Greece: Biography of a Modern Nation

Greece: Biography of a Modern Nation

Rating

8.0

The Pequod Review:

Roderick Beaton's Greece is quite drily written but it is otherwise a solid cultural history of the country, with a focus on the last three hundred years. Beaton captures well an identity that is at once ancient and modern:

For at least a century and a half these two illustrious ancestors, the ancient and the Byzantine, have jostled uneasily together in the national imagining. There have been various attempts made at a precarious synthesis, sometimes called ‘Helleno-Christian civilization’. But that terminology was hijacked by the military junta of the late 1960s and early 1970s and ever since has been tarnished beyond use. Ancient Greece and Byzantium were two civilizations so different from one another that it is hard even to think of them at the same time.

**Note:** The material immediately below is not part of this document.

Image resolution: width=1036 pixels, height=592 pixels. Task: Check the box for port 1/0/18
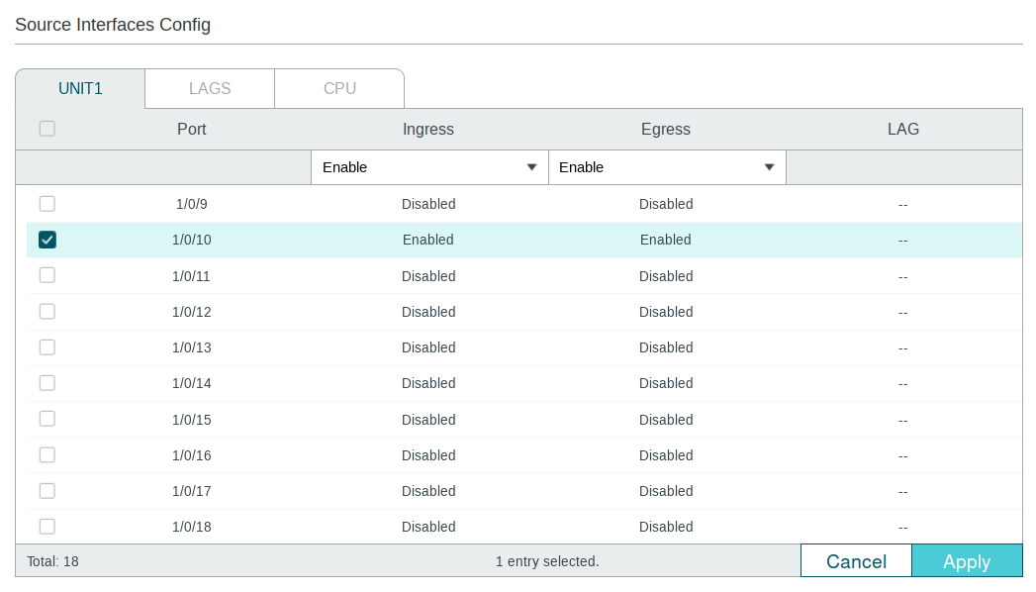click(47, 526)
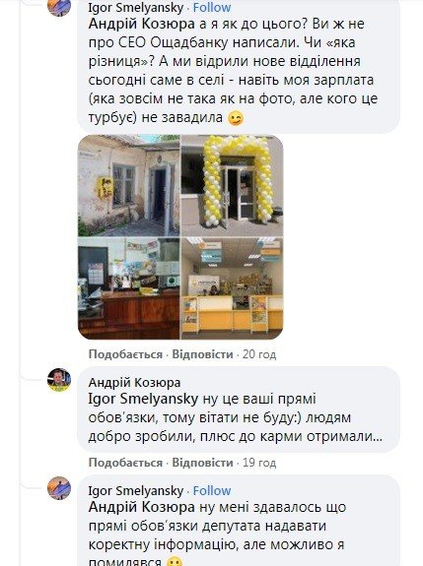Open the Igor Smelyansky mention in Козюра's reply

[x=143, y=399]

The consequence of looking back simultaneously towards two such different ancestors has been a remarkable doubling, or perhaps better a splitting, of identity. The modern language has not one but two words to describe a person as ‘Greek’: ‘Hellene’ and ‘Romios’ (Romioi in the plural). When it comes to translation, both have the same meaning. But they are not interchangeable. ‘Hellene’ (Ellinas) is the standard term. Ever since 1822 it has been used in all official contexts. Indeed the official name for the Greek state in English is the ‘Hellenic Republic’. ‘Romios’, on the other hand, appears on no passport or official document. Increasingly, since the early nineteenth century, it has become the unofficial, more intimate way for Greeks to refer to themselves–and, more often than not, among themselves too. ‘Hellene’ is the outward-facing term, it defines the Greek for the outsider. ‘Romios’ carries an emotional weight. The poet Kostis Palamas, writing at the beginning of the twentieth century, detected in the very word ‘something poetically and musically charged’, ‘something soaring, that fills us with youthful vigour, something ethereal even’. This is an understanding tacitly shared and appreciated by insiders. It is nobody else’s business. When Melina Mercouri, in the days before she became Minister of Culture in a socialist government, was stripped of her Greek citizenship by the military junta, she recorded in song her scorn for the petty bureaucrats who had dared to make out ‘that I’m no longer a Romia’. The point of the song-lyric is that citizenship may be conferred or taken away, but one’s identity as a Romia or Romios is inalienable. It exists beyond a threshold where officialdom has any right to interfere or can even reach.

It has sometimes been suggested that each of these overlapping but distinct identities, as ‘Hellene’ and ‘Romios’, can be mapped onto cultural traits or patterns of behaviour. So when Greeks think of themselves as ‘Hellenes’, they are apt to have in mind elites and official culture, to identify with Western Europe in their politics and cultural preferences (admiring classical music, for example), to embrace a secular outlook and rational ways of thinking. When they think of themselves as ‘Romioi’, on the other hand, they do so in order to emphasize intimacy and informality, to identify with traditional forms of culture linked more immediately to the Balkans and the Middle East (admiring rebetika, for example, a musical style with its roots in the traditions of the Levant), to embrace a religious outlook, spontaneity and emotional ways of thinking.